Yverdon-les-Bains şehri, bu durumdan en çok etkilenen yerlerden biri olarak öne çıkıyor. Şehir merkezindeki boş dükkân oranı %10'u aştı ve yetkililer bu soruna çözüm bulmakta zorlanıyor.
Boş Dükkanların Arkasındaki Sebepler
Esnafın zor duruma düşmesinin birçok nedeni var. 25 yıldır çiçekçilik yapan Isabelle Riond, kendi sokağında en az 6-7 dükkânın boş kaldığını belirtiyor. Özellikle küçük işletmeler kapanırken, büyük markalar hayatta kalmayı başarıyor.
Yverdon Ticaret ve Sanayi Derneği Başkanı Pierre-André Michoud, bu sorunun arkasında yatırımcılar ve emeklilik fonlarına ait mülklerin olduğunu vurguluyor.

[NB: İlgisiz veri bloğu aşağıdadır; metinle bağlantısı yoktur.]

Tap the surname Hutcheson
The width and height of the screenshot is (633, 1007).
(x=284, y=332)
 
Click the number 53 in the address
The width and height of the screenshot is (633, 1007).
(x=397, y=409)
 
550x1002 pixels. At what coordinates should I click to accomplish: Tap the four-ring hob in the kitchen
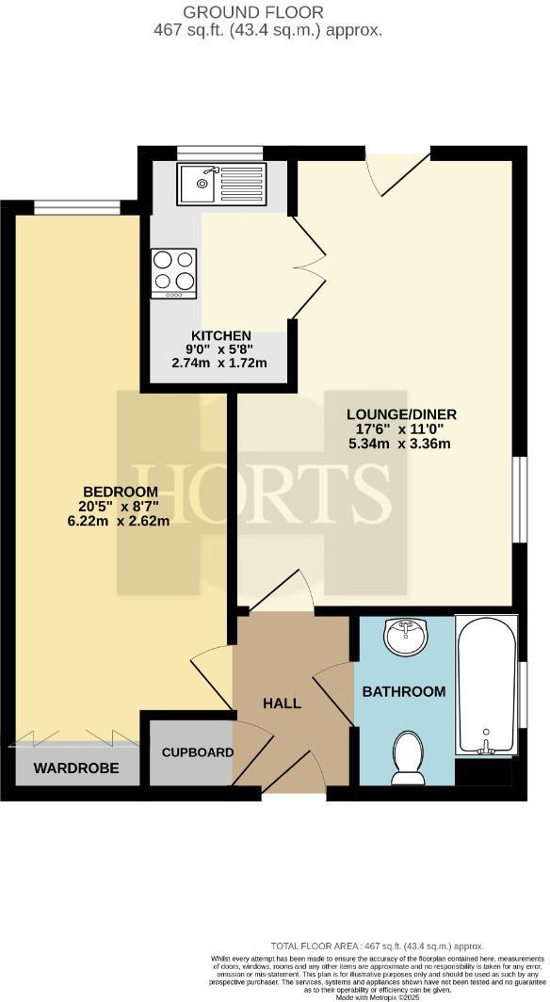[174, 271]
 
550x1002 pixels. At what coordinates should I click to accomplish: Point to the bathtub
[486, 685]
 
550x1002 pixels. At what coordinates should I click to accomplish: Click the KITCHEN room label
[221, 336]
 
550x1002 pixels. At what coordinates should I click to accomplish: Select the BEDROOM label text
[121, 492]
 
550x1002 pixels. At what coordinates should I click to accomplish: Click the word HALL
[282, 703]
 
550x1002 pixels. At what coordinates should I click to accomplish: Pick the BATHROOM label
[404, 691]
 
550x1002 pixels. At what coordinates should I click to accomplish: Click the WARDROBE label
[76, 768]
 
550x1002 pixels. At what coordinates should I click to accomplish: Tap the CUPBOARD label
[197, 752]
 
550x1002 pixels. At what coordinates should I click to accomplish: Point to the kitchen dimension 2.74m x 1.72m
[218, 363]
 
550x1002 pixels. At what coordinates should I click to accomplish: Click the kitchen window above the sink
[207, 152]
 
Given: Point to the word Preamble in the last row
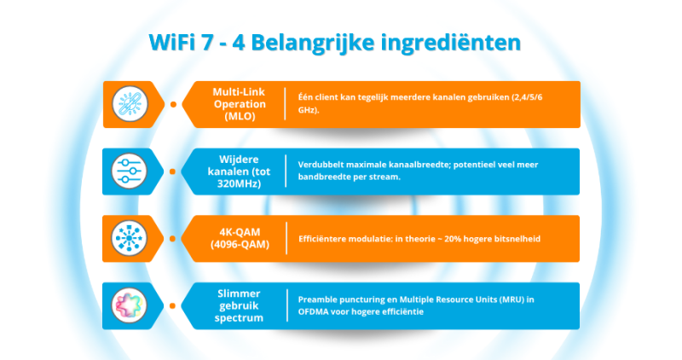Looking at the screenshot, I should [320, 299].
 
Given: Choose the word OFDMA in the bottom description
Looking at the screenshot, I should [315, 312].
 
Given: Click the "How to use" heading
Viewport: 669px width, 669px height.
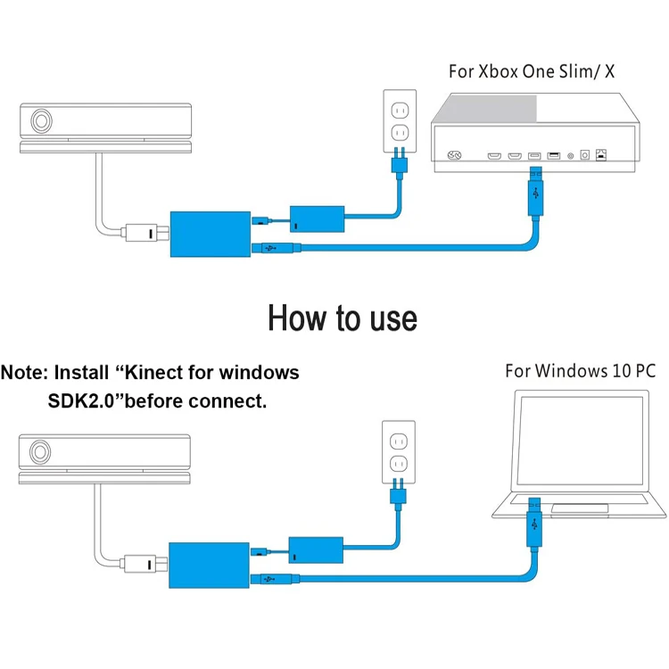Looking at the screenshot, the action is point(342,317).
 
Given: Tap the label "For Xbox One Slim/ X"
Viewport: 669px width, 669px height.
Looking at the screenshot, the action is point(533,71).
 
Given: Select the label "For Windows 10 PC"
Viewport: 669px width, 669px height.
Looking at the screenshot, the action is point(580,370).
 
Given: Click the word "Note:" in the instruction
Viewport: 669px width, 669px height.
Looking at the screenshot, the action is point(24,372).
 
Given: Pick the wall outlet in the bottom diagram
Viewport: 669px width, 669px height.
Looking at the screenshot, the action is point(399,450).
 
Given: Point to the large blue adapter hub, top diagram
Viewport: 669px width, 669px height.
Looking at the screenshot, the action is point(207,235).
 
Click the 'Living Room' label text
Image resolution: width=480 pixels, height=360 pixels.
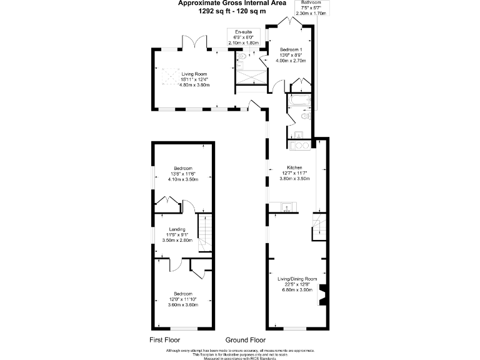coord(194,74)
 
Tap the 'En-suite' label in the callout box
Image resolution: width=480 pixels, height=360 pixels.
coord(243,31)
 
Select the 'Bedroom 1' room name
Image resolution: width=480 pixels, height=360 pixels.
coord(291,49)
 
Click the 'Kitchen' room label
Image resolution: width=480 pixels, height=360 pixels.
coord(294,168)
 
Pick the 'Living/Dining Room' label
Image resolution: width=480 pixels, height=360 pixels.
coord(298,279)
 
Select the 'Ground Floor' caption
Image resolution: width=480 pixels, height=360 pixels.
coord(246,341)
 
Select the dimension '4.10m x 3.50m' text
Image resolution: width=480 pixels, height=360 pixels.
coord(183,179)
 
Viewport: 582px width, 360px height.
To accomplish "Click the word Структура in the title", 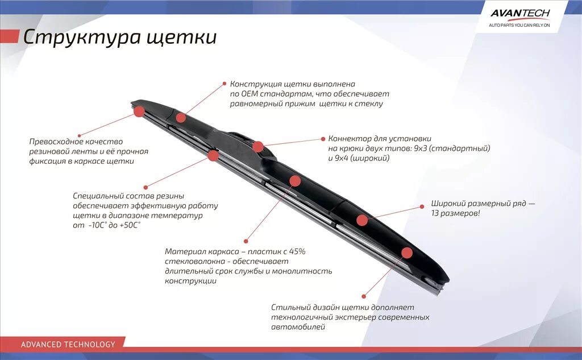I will [x=74, y=38].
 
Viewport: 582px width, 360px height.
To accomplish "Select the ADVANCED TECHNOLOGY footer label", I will [x=68, y=344].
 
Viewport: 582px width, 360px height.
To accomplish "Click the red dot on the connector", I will [x=258, y=147].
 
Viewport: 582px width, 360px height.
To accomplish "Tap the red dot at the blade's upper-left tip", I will [x=139, y=111].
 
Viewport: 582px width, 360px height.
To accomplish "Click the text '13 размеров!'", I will [x=455, y=213].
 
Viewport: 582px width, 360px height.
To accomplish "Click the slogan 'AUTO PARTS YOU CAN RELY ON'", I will [x=519, y=26].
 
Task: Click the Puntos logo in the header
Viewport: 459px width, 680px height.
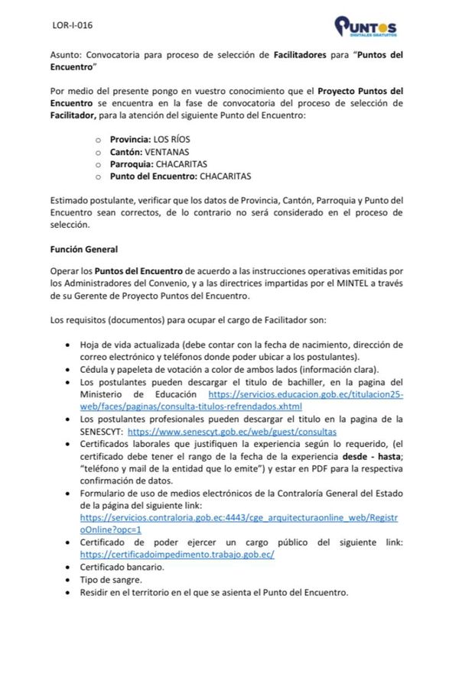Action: (x=365, y=27)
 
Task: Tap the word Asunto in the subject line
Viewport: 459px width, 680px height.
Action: (x=64, y=55)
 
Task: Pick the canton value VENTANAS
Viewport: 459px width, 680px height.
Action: (x=167, y=151)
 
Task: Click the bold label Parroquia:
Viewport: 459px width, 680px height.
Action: (x=132, y=164)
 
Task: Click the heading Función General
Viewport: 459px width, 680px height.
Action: (x=83, y=249)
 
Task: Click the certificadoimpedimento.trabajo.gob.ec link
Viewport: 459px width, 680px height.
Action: (x=177, y=554)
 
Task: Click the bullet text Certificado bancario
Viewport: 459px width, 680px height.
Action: (x=122, y=567)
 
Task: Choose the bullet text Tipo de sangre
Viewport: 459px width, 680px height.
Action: (x=111, y=579)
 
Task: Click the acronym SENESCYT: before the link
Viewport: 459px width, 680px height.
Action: (x=102, y=431)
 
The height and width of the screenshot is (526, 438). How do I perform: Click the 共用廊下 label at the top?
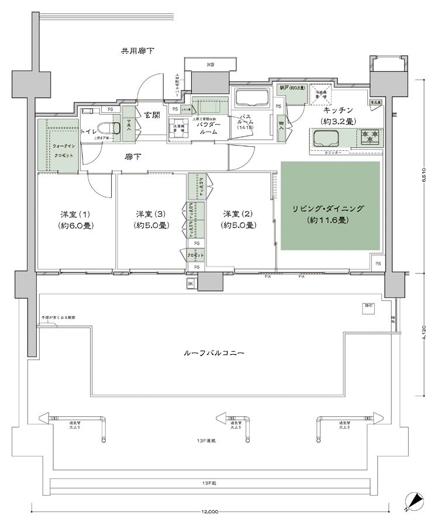pyautogui.click(x=138, y=51)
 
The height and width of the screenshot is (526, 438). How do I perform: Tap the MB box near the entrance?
pyautogui.click(x=209, y=65)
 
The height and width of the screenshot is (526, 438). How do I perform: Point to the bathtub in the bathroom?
pyautogui.click(x=250, y=96)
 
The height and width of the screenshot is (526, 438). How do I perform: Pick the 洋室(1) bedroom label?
pyautogui.click(x=77, y=219)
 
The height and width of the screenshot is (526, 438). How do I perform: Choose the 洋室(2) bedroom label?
pyautogui.click(x=237, y=219)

Bu tür yatırımcılar, yüksek kira taleplerini sürdürüyor ve boş kalma riskine rağmen fiyatlarını düşürmüyorlar. Çünkü gayrimenkullerinin teorik kira getirilerini koruyarak, bina değerini sabit tutmayı amaçlıyorlar. Ancak daha düşük kira talep etmeleri, bu getirileri düşürebileceği için boş kalmasına razı oluyorlar.
Öte yandan, bazı mülk sahipleri de yenileme masraflarından kaçınarak mağazalarını uzun süre boş bırakıyor. Gayrimenkul sahibi Jésus Sancha, bu tür bir yaklaşımın uzun vadede büyük maliyetlere yol açacağını söylüyor: “Boş bırakılan binalar zamanla yıpranır, bu da daha büyük onarım masraflarına neden olur.”
Çözüm İçin Yeni Adımlar
Yverdon Belediyesi, bu durum karşısında endişeli olsa da doğrudan mülk sahiplerine müdahale etme yetkileri sınırlı. Turizm ve Ekonomi Delegesi Guillaume Abetel, 5 Haziran’da şehirdeki işletmelerle bir toplantı düzenleyerek çözüm önerilerini değerlendireceklerini açıkladı.
Gündemdeki en önemli önerilerden biri, boş kalan ticari alanlar için ek bir vergi getirilmesi. Bu şekilde, mülk sahiplerinin dükkanlarını uzun süre boş tutmalarının önüne geçilmesi hedefleniyor.
Şehirler Birbirine Benzemeye Başlıyor
Küçük esnafların kaybolmasıyla birlikte, şehir merkezlerinde büyük zincir mağazaların hâkimiyeti giderek artıyor. Bu durum, alışveriş merkezlerinde tek tipleşmeye yol açıyor.
Örneğin, Cenevre’de büyük uluslararası markalar, ana alışveriş caddelerinin %65’ini oluşturuyor. Buna karşın Zürih’te bu oran %40 seviyesinde, yani burada yerel işletmeler hâlâ önemli bir yer tutuyor. Ancak genel olarak, İsviçre şehirlerinde küresel markaların yaygınlaşması ve küçük işletmelerin kapanması ortak bir sorun hâline gelmiş durumda.
Kimlik Kaybı Tehlikesi
Boş kalan dükkânlar sadece ekonomik değil, kültürel ve sosyal bir soruna da dönüşüyor. Yerel işletmeler, şehirlere kimlik kazandıran önemli unsurlar arasında yer alıyor. Eğer bu durum tersine çevrilmezse, İsviçre şehirleri karakterini kaybederek birbirine benzeyen tekdüze alışveriş caddelerine dönüşebilir.
Önümüzdeki aylarda boş dükkanlar için ek vergiler, devlet destekli teşvikler veya farklı kira politikaları gibi çözüm önerilerinin hayata geçirilip geçirilmeyeceği merak konusu. Küçük esnafın desteklenmemesi hâlinde, İsviçre’nin geleneksel çarşı kültürünün yerini büyük alışveriş zincirleri alabilir.